- **Work to do**:
Convert the records into a JSON list of strings, one string per line, leaving out blank lines. Begin at the line that reads only "phpBB (19, 687)", and stop after the final line of the records.

- **Record list**:
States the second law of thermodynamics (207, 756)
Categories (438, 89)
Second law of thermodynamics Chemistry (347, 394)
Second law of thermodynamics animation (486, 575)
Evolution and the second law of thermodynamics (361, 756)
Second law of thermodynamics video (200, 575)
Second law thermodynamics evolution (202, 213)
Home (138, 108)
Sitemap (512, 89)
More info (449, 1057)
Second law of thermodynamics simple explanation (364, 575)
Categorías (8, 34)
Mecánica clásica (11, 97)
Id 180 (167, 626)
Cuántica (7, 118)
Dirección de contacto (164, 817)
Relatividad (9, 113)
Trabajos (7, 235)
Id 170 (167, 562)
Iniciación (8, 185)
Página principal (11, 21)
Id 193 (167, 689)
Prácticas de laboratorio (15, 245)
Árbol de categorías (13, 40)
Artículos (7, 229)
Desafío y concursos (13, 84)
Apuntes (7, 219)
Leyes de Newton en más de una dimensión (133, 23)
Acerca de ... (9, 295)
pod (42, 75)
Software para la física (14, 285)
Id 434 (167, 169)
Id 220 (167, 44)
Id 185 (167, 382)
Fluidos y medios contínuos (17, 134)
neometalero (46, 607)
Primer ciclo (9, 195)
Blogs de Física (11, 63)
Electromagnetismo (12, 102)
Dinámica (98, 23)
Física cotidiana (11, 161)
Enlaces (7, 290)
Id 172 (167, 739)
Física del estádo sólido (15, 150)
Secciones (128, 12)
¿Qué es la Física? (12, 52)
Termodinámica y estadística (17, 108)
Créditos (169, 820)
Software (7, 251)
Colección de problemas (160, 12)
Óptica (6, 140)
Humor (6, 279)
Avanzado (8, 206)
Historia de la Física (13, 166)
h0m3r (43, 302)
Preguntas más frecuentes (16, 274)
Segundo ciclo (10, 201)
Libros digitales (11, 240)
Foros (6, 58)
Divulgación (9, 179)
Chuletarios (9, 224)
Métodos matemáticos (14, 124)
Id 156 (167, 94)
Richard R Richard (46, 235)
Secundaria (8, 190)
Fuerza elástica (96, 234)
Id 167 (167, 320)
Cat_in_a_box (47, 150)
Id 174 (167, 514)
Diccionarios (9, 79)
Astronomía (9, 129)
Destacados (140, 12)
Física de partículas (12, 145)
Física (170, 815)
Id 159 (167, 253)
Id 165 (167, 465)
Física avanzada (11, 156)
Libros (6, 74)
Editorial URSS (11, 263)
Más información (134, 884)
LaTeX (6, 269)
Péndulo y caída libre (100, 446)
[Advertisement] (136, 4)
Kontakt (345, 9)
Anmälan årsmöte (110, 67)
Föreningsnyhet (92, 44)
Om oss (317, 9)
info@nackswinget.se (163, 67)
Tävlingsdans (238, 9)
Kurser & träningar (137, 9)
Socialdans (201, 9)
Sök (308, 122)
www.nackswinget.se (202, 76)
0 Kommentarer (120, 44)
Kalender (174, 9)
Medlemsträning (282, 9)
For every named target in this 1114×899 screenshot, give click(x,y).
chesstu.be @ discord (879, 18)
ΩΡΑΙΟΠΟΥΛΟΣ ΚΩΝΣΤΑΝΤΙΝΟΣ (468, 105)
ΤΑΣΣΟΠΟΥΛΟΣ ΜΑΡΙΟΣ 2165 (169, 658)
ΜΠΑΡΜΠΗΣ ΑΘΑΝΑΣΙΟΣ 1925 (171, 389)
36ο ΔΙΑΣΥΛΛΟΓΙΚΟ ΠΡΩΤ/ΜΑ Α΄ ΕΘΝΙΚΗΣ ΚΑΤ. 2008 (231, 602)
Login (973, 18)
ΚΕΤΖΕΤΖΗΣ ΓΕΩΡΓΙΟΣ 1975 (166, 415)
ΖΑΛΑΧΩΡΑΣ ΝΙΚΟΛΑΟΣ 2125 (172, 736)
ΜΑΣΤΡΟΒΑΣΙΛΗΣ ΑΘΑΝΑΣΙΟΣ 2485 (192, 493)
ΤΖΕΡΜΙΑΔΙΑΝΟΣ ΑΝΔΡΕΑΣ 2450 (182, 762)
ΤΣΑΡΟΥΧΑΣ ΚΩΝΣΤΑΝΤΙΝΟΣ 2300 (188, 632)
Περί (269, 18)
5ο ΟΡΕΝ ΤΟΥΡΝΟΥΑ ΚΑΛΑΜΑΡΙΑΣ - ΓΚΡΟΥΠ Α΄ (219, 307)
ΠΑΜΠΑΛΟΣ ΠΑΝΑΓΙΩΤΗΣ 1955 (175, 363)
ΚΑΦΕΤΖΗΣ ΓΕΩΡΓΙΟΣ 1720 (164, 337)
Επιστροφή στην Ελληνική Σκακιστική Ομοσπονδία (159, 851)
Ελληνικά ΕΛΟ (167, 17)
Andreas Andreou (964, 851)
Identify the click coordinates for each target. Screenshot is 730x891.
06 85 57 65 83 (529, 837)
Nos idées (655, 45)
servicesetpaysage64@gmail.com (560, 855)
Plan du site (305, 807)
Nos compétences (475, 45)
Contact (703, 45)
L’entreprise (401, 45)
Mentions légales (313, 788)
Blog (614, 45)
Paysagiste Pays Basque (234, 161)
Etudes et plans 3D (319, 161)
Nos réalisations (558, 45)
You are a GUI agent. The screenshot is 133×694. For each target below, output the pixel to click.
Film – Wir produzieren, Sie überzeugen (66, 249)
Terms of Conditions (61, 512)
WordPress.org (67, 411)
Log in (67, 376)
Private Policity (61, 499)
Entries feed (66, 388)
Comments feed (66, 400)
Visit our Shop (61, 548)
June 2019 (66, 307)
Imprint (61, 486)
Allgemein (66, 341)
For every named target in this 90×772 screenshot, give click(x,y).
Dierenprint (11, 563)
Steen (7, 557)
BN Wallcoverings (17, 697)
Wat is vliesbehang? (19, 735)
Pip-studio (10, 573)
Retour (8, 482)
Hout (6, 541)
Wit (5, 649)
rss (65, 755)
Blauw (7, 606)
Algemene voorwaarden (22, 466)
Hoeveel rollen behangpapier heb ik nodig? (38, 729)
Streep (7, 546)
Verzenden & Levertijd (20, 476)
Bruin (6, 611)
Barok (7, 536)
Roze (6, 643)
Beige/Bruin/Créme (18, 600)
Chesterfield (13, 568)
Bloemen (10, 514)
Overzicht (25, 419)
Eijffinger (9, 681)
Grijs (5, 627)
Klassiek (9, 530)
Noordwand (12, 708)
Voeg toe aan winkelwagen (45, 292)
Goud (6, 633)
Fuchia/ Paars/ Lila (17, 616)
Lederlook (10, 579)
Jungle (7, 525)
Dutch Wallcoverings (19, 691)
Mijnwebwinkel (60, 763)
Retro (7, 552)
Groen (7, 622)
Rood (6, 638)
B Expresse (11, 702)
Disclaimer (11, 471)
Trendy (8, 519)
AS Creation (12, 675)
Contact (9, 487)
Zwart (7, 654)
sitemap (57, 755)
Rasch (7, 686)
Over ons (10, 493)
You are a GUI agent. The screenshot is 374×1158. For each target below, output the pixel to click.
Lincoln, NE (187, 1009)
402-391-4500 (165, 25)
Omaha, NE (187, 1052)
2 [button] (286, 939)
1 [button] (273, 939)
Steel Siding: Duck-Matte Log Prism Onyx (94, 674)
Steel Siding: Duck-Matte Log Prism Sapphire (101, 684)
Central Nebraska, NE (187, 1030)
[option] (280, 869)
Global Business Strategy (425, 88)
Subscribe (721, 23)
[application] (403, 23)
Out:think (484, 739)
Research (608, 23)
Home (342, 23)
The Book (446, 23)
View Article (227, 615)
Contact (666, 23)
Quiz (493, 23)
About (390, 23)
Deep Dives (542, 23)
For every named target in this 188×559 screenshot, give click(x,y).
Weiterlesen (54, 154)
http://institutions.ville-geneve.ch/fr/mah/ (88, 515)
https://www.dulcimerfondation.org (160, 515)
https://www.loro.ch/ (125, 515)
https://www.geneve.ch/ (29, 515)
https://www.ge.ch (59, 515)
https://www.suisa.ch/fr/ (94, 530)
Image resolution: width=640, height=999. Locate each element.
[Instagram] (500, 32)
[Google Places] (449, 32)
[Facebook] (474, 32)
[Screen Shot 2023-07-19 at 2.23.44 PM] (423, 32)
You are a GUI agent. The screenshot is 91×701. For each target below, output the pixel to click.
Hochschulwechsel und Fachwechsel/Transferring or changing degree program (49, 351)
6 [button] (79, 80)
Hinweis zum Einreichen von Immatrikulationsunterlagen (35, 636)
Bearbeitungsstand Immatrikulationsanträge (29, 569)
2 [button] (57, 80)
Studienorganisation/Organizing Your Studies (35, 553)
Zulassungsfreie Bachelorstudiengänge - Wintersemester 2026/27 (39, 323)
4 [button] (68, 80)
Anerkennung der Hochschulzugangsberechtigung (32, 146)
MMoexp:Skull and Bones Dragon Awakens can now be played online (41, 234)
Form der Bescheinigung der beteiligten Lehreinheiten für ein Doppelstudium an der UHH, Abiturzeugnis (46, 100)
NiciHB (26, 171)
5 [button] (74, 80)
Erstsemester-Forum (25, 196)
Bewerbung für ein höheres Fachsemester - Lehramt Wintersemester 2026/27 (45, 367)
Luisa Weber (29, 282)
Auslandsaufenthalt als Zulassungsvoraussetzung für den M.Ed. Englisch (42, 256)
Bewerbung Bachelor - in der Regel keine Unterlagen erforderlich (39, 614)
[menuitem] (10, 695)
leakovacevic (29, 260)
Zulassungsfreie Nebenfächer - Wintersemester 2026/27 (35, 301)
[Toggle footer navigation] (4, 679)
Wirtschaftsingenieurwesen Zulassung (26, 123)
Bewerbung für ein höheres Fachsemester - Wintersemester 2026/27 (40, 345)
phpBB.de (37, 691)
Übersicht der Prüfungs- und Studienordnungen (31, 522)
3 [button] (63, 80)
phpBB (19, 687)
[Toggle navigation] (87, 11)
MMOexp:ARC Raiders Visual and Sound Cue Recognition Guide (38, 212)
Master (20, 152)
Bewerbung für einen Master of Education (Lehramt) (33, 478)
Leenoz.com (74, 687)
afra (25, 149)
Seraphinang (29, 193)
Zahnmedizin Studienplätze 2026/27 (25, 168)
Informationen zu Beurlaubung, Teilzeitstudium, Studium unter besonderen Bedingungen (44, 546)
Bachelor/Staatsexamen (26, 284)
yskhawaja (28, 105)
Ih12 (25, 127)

- **Output**:
[
  "phpBB (19, 687)",
  "[Toggle navigation] (87, 11)",
  "MMOexp:ARC Raiders Visual and Sound Cue Recognition Guide (38, 212)",
  "Master (20, 152)",
  "Bewerbung für einen Master of Education (Lehramt) (33, 478)",
  "Leenoz.com (74, 687)",
  "afra (25, 149)",
  "Seraphinang (29, 193)",
  "Zahnmedizin Studienplätze 2026/27 (25, 168)",
  "Informationen zu Beurlaubung, Teilzeitstudium, Studium unter besonderen Bedingungen (44, 546)",
  "Bachelor/Staatsexamen (26, 284)",
  "yskhawaja (28, 105)",
  "Ih12 (25, 127)"
]